Exercise a: How many lines in the records below contain the string "upper"? Reply with the number alone.

Source text:
◆ ◆ ◆ ◆ ◆

Find maximum possible time HH:MM by permuting four given digits

Question

I recently took a coding test for a promotion at work. This was one of the tasks I really struggled with and was wondering what is the best way to do this. I used a load of

Answer 1

It's not elegant or pretty, but it seems to do the trick!

const NOT_POSSIBLE = 'NOT POSSIBLE';

function generate(A, B, C, D) {
	var args = [A, B, C, D];
	var idx = -1;
	var out = NOT_POSSIBLE;
	var firstN, secondN;

	MAIN: {
		args.sort(NUMERIC_ASCENDING);
		// number has to start with 0, 1 or 2
		if (args[0] > 2) break MAIN;

		while (args[++idx] < 3) {}

		// take the higest 2, 1, or 0
		firstN = args[--idx];
		args = pop(args, idx);

		if (firstN === 2) {
			// make sure that the first number doesn't exceed 23 and
			// the second number 59
			if (args[0] > 3 || args[0] > 1 && args[1] > 5)

◆ ◆ ◆ ◆ ◆

Exercise b: Repeat the part of the forum thread above from "while (args[++idx] <" to "args[1] > 5)", word for word.

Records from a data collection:

◆ ◆ ◆ ◆ ◆

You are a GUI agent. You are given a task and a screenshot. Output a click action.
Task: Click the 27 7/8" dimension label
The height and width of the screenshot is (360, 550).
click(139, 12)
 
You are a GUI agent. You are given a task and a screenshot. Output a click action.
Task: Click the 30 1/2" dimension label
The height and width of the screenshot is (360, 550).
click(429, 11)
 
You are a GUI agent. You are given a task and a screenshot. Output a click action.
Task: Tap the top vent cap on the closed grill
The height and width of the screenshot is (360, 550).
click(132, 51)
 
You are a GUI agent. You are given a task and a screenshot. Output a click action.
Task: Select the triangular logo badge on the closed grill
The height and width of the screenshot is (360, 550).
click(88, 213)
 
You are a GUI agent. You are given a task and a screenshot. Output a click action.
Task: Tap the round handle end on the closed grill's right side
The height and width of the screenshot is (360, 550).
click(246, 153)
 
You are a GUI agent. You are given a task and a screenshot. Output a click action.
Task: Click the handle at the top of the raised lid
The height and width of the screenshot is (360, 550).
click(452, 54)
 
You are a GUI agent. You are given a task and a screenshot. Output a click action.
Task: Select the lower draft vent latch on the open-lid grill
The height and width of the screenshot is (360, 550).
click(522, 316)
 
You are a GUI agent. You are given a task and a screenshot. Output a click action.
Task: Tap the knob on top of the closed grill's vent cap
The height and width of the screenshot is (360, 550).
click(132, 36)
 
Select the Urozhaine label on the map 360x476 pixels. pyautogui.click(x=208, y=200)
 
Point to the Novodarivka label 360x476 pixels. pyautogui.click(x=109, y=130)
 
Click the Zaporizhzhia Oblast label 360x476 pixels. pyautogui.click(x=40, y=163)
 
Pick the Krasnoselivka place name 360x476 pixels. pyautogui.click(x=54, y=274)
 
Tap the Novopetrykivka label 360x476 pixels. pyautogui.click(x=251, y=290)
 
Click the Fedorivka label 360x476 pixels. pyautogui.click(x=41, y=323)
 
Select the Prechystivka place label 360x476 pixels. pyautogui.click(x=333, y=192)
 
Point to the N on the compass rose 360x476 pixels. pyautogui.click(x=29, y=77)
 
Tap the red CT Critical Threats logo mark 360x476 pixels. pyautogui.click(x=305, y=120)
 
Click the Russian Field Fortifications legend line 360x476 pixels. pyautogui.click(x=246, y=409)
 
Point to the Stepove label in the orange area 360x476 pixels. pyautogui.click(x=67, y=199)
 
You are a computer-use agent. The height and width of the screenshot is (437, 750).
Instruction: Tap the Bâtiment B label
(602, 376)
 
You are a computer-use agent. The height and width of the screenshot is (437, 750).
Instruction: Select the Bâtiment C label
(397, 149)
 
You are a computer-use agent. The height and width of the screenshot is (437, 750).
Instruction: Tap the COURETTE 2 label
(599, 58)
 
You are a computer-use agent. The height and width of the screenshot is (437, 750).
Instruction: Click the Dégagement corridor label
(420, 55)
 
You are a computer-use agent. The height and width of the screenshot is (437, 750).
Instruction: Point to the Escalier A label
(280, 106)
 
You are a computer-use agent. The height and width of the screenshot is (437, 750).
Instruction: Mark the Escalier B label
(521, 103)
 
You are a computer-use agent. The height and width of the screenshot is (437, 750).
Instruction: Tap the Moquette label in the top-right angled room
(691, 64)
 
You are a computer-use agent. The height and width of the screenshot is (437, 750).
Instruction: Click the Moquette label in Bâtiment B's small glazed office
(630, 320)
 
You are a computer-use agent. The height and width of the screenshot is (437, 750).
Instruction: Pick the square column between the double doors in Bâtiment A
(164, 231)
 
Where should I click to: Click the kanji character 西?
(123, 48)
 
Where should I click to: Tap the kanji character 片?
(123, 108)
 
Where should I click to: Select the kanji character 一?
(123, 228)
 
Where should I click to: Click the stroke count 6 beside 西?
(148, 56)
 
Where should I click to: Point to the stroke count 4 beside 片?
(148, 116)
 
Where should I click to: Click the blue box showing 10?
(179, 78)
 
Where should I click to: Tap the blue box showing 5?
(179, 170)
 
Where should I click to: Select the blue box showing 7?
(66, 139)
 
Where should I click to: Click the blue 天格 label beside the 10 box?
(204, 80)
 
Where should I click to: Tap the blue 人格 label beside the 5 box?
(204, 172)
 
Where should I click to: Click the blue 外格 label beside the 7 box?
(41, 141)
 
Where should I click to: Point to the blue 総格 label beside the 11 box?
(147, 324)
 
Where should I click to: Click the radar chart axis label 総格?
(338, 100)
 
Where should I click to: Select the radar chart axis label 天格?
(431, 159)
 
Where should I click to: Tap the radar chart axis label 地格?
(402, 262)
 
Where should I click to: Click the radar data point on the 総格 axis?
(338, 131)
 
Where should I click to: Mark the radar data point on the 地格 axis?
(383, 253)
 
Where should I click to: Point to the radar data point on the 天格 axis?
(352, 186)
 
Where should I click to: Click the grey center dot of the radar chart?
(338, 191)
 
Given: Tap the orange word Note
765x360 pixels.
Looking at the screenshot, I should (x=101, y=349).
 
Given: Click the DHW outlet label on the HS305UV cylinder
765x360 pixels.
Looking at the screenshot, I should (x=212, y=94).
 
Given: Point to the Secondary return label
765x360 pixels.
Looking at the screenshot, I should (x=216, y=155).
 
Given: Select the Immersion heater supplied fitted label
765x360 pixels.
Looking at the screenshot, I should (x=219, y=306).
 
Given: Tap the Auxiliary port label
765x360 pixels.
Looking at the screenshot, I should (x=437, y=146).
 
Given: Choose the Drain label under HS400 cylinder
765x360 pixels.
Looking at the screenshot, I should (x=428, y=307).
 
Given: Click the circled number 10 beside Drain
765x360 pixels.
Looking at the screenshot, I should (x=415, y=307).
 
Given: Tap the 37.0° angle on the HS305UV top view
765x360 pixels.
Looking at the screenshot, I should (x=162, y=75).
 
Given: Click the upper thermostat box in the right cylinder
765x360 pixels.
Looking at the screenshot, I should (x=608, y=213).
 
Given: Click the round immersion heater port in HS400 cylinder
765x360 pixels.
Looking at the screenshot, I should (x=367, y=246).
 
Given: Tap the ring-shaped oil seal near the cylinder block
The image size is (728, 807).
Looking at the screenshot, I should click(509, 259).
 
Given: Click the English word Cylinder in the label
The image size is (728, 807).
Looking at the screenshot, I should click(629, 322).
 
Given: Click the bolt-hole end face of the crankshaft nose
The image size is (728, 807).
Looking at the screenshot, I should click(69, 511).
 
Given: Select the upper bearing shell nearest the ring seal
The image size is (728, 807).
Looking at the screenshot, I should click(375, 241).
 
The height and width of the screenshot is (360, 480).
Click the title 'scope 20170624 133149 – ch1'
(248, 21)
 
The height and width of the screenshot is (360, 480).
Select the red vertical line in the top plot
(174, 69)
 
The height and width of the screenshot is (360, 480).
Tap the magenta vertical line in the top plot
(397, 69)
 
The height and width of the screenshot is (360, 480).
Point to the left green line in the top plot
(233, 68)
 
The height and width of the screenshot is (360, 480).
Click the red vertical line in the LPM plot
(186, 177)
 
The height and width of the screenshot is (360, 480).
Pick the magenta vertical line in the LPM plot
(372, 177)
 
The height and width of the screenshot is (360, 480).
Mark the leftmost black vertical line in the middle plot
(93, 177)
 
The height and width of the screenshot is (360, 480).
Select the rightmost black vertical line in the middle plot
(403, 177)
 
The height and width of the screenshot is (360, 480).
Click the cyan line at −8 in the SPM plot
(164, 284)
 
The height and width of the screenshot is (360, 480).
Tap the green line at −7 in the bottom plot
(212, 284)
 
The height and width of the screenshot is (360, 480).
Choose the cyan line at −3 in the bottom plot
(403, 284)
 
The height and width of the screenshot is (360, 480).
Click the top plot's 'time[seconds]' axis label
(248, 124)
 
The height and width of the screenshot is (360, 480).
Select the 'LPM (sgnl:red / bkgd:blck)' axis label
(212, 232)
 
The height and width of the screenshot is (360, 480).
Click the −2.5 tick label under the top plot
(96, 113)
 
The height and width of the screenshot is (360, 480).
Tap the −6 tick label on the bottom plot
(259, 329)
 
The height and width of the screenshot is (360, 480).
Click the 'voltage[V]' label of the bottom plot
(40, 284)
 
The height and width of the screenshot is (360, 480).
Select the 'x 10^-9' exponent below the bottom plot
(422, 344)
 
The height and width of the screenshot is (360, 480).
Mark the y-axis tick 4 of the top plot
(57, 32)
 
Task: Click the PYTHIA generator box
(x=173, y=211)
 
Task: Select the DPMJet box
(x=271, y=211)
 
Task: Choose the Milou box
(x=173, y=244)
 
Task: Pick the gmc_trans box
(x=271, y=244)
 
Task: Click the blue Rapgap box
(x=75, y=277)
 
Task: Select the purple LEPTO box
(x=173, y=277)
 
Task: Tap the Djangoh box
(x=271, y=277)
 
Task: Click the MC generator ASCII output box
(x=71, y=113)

◆ ◆ ◆ ◆ ◆

Output a: 2

Output b:
while (args[++idx] < 3) {}

		// take the higest 2, 1, or 0
		firstN = args[--idx];
		args = pop(args, idx);

		if (firstN === 2) {
			// make sure that the first number doesn't exceed 23 and
			// the second number 59
			if (args[0] > 3 || args[0] > 1 && args[1] > 5)